The Algerian ship—a long, sleek galley, her great banks of oars beating like a fish’s fins—turned to cut across the
Meteor’s
course. She maneuvered like a fish, John thought, nimble and fleet.
Or more like a shark.
Barely a hundred feet of sea separated him from his counterpart on the enemy deck. He could feel the mouths of a score of muskets trained on his face, see the pirate gun crews mustered about their cannons, standing ready, slow match smoldering in their hands. The Algerian captain made a gesture with his forearm that required no translation and the laughter of her crew floated over waves stained red with sunset.

“Fucking rag-head,” Sergeant Richardson muttered with indignation beside John. “One mortar, sir. Just the one, that’s all I’d need if we aimed it right.”

Behind the galley he could see the
Meteor
’s pinnace tacking for another attempt to slip past. Hall was just visible in the bow, clutching a writhing goat to his buff waistcoat, his powdered face whiter still with fear. A net full of chickens squawked at his feet among the baskets of oranges and green-stuff, eloquent of a successful reprovisioning trip now gone horribly wrong.

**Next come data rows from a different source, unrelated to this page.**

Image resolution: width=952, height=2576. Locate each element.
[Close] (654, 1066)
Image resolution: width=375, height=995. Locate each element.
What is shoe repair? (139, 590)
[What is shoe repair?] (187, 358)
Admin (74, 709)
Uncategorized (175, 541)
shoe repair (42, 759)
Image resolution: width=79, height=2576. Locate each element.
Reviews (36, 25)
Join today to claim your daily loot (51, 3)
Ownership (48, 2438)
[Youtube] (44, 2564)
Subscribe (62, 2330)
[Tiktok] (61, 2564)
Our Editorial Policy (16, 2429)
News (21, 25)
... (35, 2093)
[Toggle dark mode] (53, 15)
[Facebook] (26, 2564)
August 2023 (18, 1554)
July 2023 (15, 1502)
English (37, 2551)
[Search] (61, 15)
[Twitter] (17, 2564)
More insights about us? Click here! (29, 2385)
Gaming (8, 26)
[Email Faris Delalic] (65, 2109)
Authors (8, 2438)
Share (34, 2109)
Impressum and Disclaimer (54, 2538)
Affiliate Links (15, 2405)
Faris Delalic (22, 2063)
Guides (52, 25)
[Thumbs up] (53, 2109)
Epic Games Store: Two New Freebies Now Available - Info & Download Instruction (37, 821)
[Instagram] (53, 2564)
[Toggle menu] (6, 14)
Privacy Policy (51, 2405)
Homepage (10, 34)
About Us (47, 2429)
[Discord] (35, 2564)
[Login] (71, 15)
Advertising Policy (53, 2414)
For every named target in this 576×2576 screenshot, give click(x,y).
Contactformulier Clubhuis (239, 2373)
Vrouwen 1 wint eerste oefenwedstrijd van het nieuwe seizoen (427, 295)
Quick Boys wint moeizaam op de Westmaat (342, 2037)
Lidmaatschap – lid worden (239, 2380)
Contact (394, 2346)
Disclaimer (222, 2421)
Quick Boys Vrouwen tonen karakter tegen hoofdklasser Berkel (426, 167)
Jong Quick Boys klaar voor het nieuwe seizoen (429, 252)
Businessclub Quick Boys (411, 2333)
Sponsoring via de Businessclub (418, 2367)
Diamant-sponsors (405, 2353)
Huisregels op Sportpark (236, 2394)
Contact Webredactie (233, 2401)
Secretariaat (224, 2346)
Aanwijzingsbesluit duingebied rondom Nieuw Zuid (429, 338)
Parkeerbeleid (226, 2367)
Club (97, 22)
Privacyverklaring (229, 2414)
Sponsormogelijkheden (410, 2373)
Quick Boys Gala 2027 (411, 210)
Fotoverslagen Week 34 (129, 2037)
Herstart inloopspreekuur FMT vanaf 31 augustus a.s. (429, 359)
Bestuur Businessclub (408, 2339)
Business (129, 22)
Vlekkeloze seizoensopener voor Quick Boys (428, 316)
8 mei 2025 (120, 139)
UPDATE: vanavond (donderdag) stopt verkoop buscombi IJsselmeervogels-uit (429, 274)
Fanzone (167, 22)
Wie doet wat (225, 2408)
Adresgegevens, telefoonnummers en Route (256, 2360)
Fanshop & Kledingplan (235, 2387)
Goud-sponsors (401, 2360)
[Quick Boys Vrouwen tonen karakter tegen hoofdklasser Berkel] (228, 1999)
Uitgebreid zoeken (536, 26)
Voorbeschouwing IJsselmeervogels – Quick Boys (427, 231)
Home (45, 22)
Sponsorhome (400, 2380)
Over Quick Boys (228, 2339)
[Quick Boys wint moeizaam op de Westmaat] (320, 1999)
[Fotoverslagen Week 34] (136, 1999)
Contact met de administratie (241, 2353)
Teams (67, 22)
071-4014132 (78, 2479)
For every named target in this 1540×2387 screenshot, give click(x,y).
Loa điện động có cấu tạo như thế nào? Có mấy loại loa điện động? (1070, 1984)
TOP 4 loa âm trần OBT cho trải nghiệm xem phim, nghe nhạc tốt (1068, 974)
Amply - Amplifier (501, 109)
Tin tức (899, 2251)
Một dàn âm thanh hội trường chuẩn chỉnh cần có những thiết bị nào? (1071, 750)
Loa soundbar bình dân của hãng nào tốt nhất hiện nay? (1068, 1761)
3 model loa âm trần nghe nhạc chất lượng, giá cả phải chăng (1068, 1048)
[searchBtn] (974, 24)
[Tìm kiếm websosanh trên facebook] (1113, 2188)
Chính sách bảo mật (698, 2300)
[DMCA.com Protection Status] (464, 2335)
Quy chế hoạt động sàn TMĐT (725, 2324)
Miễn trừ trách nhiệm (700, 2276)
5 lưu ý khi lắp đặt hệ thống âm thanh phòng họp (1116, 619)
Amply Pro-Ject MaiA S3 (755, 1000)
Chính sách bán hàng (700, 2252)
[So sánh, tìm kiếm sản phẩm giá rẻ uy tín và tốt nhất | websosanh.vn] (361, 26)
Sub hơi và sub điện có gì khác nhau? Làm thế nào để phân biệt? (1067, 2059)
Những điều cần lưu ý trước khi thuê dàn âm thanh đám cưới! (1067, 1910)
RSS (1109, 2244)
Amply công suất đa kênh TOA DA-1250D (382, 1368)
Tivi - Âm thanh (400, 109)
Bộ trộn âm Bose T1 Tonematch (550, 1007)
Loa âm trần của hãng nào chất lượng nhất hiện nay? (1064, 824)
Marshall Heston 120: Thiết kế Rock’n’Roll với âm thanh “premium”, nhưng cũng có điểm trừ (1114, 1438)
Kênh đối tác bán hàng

“They’re playing with us.” John ground his teeth with a little squeaking noise. “I am so tempted to do as you suggest, Sergeant. But if it’s war they want, let them start it themselves. I’ll not be goaded into ceding the moral high ground.”

The wind veered. Kelly, in the pinnace, put her about in a flash and surged past the stern of the galley, the little craft heeling so that the boom almost trailed in the sea and water ran clear like varnish down her port gunwale.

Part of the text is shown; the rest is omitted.